‘Abebrese’ Review – Ko-Jo Cue Cements Himself as the ‘Voice of a Generation’ in Touching New Release  

Ever since his career started, one characteristic has defined Ko-Jo Cue – the rap artist from the Garden City born Linford Kennedy Amankwaa- and that has been his representation of the struggle of society’s eternal punching bag, the young man. No demographic receives less sympathy in life than young men, who are simultaneously expected to shoulder a ton of burdens – work hard, take care of family, find a woman, settle down, etc.—but receive very little help or sympathy in return.
As a lyricist, Cue’s superpower has always been his ability to bottle the trials, tribulations, and frustrations of this group, mixed with his own experience as a card-bearing young man, and produce magic on pen and tape.
In his latest offering, Abebrese, Cue goes back to this eternal well of young angst. Ko-Jo effortlessly raps about life’s biggest myth – the myth of meritocracy – dismantling the false notion we are fed that if you just work hard enough, you will make it.
Cue raps/work hard work hard / auntie sell rice and bread saa / nobody dey work pass / still she no get house/. The fact of life is that those who work the hardest rarely earn the most, and owners of capital perpetuate that myth to keep their serfs breaking their backs on the dream of making it one day. Life’s inherently unfair, no matter what motivational speakers tell you, as Cue notes. Bad things happen to good people – like a distraught mother crying in a hospital parking lot, wondering how to find money to keep her son alive—or Ko-Jo himself, who emotionally revealed a gut-wrenching loss that might have broken lesser men. On the flip side, bad people rarely get their comeuppance and continue to flourish and prosper. Life isn’t like the movies.

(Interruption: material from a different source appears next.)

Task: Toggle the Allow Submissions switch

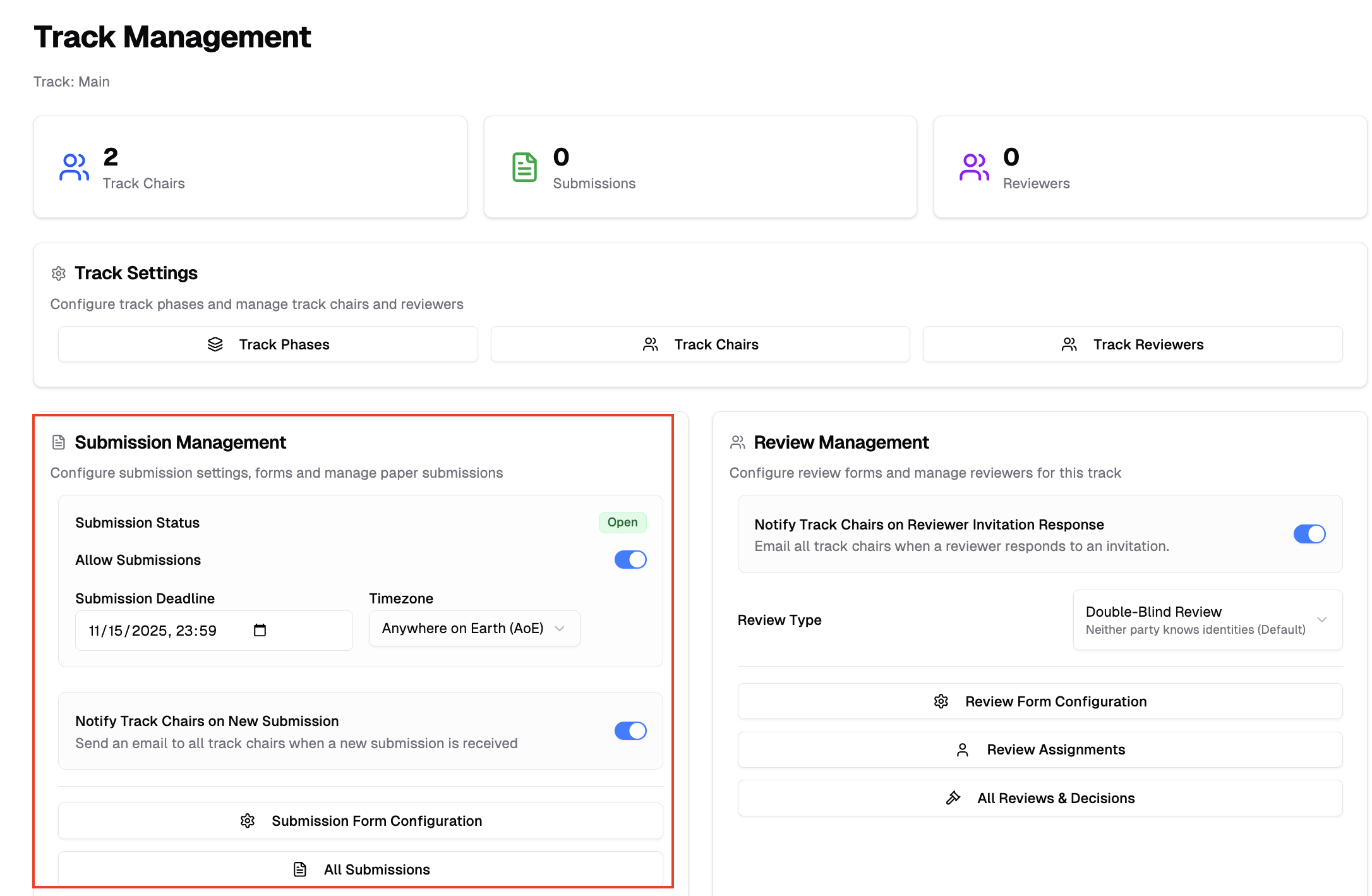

With the country in the grips of its greatest economic crisis in decades, a generation of Ghanaian youth are being fed into the bowels of poverty. These young people need a voice – and much like religion is the sigh of the oppressed creature, the opium of the masses, as Marx puts it – Ko-Jo Cue is the copium of the masses, to borrow a 21st-century term. His raw passion, lyricism, and authenticity appeal to the young man on a primal level, making Abebrese resonate with young Ghanaians on a level few other songs can match.
Ko-Jo has always been a lyrical genius—far more talented than the general public gives him credit for – but on Abebrese, Cue cements himself as the voice of a generation.